Brendel défend des positions révolutionnaires
À travers ses exposés et ses contributions aux discussions, Cajo Brendel a prouvé à notre avis que les prises de position "classiques" de la Gauche germano-hollandaise n'ont pas perdu de leur actualité, même si, comme Cajo l'a affirmé après Marx, "notre théorie n 'est pas un dogme mais un fil directeur pour l'action". Tout comme l'avait fait depuis longtemps ce que l’on a appelé "l’école hollandaise du marxisme " animée entre autres par Anton Pannekoek et Hermann Gorter, le camarade Brendel a dénoncé le caractère bourgeois du parlementarisme, des syndicats, de la social-démocratie mais aussi le caractère capitaliste d'État de l'ex- bloc de l'Est. Et, tandis que les courants capitalistes d'État comme le stalinisme ou le trotskisme saluent le nouveau gouvernement allemand "Rouge-Vert" comme un progrès pour la classe ouvrière, Brendel a démontré la nature profondément anti-ouvrière de ce gouvernement.

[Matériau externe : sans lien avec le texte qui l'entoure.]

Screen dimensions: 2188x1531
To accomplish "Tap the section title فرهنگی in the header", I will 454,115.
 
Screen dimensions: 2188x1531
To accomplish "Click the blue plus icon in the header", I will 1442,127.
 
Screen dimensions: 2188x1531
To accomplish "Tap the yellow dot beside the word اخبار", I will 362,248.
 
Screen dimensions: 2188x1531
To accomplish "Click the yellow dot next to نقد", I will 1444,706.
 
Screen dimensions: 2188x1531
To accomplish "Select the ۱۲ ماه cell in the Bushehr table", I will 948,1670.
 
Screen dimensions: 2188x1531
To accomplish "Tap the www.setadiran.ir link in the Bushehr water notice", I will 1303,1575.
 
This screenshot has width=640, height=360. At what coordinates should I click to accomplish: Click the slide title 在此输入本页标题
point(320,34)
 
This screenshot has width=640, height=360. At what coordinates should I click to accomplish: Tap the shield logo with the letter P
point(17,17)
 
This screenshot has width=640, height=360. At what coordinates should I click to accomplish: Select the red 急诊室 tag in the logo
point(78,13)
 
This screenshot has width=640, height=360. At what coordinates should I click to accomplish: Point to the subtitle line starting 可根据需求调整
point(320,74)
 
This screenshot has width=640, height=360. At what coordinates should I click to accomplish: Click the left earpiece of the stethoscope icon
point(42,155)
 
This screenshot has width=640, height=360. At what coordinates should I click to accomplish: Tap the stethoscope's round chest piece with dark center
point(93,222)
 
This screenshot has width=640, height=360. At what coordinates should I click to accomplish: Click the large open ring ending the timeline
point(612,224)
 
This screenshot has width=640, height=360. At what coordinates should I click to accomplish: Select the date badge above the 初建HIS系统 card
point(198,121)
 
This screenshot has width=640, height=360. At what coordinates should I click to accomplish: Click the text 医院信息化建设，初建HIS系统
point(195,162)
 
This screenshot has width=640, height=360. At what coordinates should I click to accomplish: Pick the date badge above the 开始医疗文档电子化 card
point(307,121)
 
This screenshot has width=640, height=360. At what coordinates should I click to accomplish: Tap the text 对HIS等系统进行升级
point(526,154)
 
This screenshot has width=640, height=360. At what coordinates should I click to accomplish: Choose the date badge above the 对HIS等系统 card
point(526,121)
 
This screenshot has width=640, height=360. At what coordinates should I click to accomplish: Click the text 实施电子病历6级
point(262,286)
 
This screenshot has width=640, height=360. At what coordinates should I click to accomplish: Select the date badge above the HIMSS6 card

À l'égard du "volontarisme" redevenu à la mode aujourd'hui, Brendel a expliqué que vouloir la révolution ne suffit pas pour pouvoir faire effectivement la révolution. La révolution présuppose la crise économique et sociale objective du système (...)
La compréhension du 20e siècle et la question du déterminisme
Les positions de Cajo Brendel ont entraîné des discussions controversées. Cela est d'ailleurs dans son esprit. La question de l'intégration des grands événements du 20e siècle dans une compréhension globale de la période historique, du rapport de forces entre les classes a été soulevée. Pour Brendel, une révolution prolétarienne victorieuse en Espagne à l'époque n'était pas possible avant tout du fait qu'il n'y avait pas encore de capitalisme moderne en Espagne. Pour une présentation détaillée de la position de Brendel sur l'Espagne, se reporter à sa brochure (écrite en commun avec Henri Simon) De l'anti-franquisme à l'après franquisme : illusions politiques et lutte de classes (Éditions Spartacus).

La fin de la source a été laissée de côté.